Peter Falconio and Joanne Lees: new questions on outback murder
A new investigation asks whether there was more to the killing of backpacker Peter Falconio.
Murder In The Outback: The Falconio & Lees Mystery is yet another investigation into the murder of Peter Falconio in 2001, boyfriend of backpacker Joanne Lees, at the back of their orange kombivan, by crazed gunman Bradley John Murdoch, near the tiny community of desolate Barrow Creek in the dead heart of Australia. It’s about 280km north of Alice Springs, a landscape novelist Charmian Cliff once wrote makes “you think of the explorers crawling like maddened lice across that vast wrinkled anatomy, crazed by thirst and dreams”.
The killing of the young backpacker was no dream but a nightmare that appeared motiveless, a gratuitous atrocity by a man known for violence. Lees witnessed first-hand, as she became a suspect herself, hounded by the tabloid press, how murders develop their own continuing narrative, distorting the understanding of all of us who are so fascinated, eternally distressing for those personally involved.

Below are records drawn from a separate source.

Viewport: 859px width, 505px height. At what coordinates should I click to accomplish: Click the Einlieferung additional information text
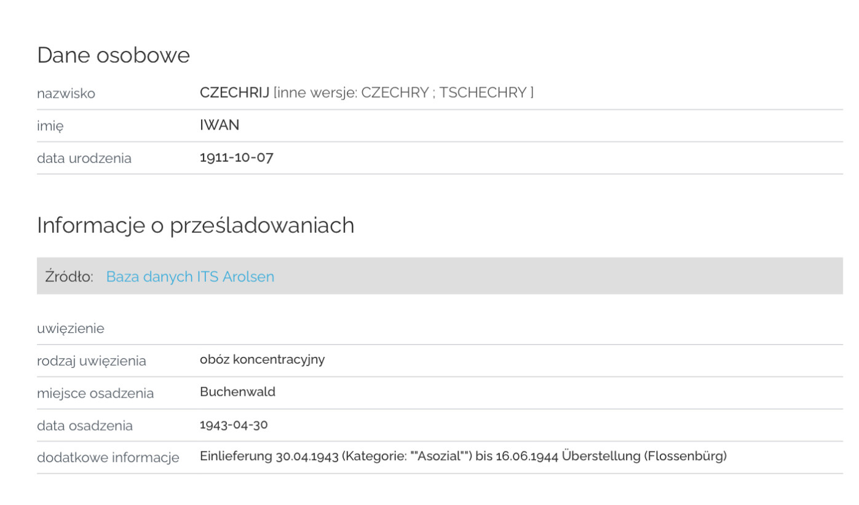(464, 456)
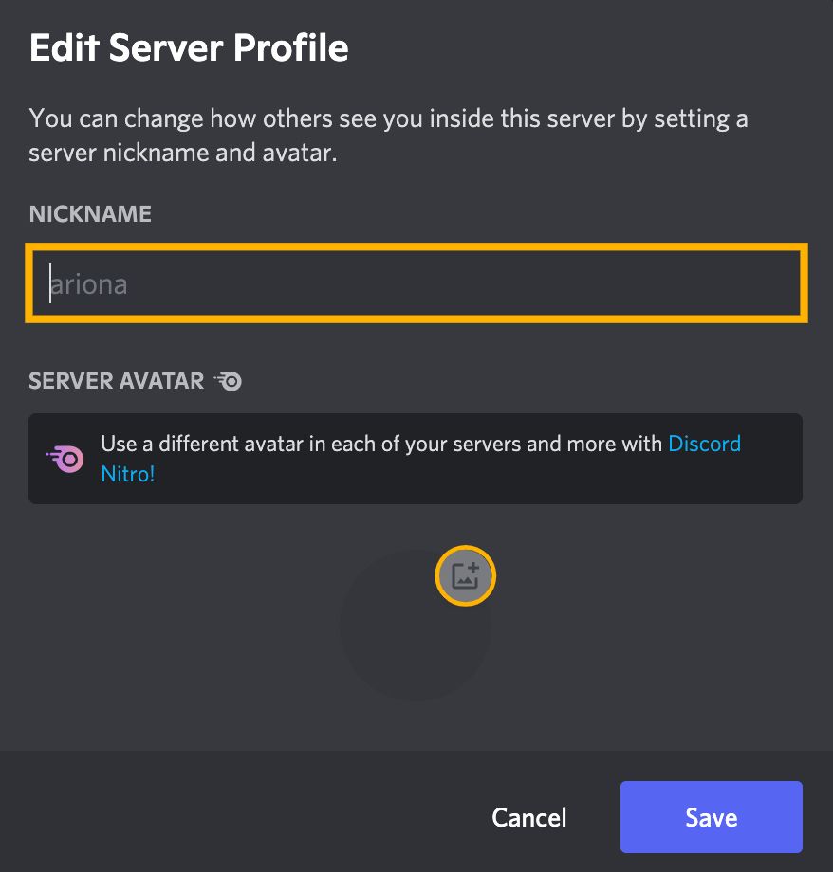Click the SERVER AVATAR section label
833x872 pixels.
[x=116, y=381]
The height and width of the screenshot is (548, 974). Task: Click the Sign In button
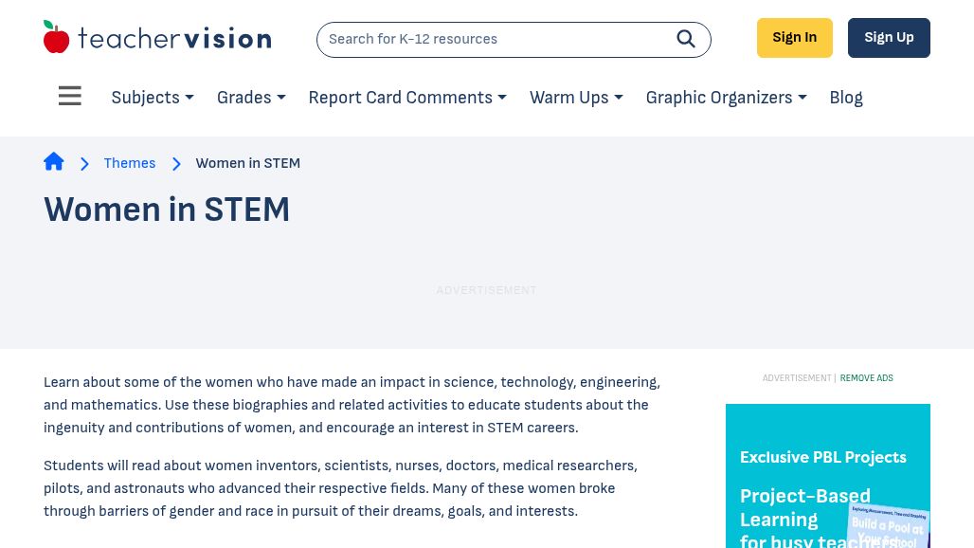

“Yeah, I’m a ratbag,” snarls Bradley Murdoch in the opening episode, over the phone from the prison where he has been incarcerated for 16 years. “I’ve belted a lot of fuckin’ people. I’ve run a bit of pot. But I’m not a fuckin’ murderer.” Two courts disagreed but the verdict has never dissuaded some and a small army of armchair detectives are still desperate to appropriate Lees’s life, casting her as the dubious heroine.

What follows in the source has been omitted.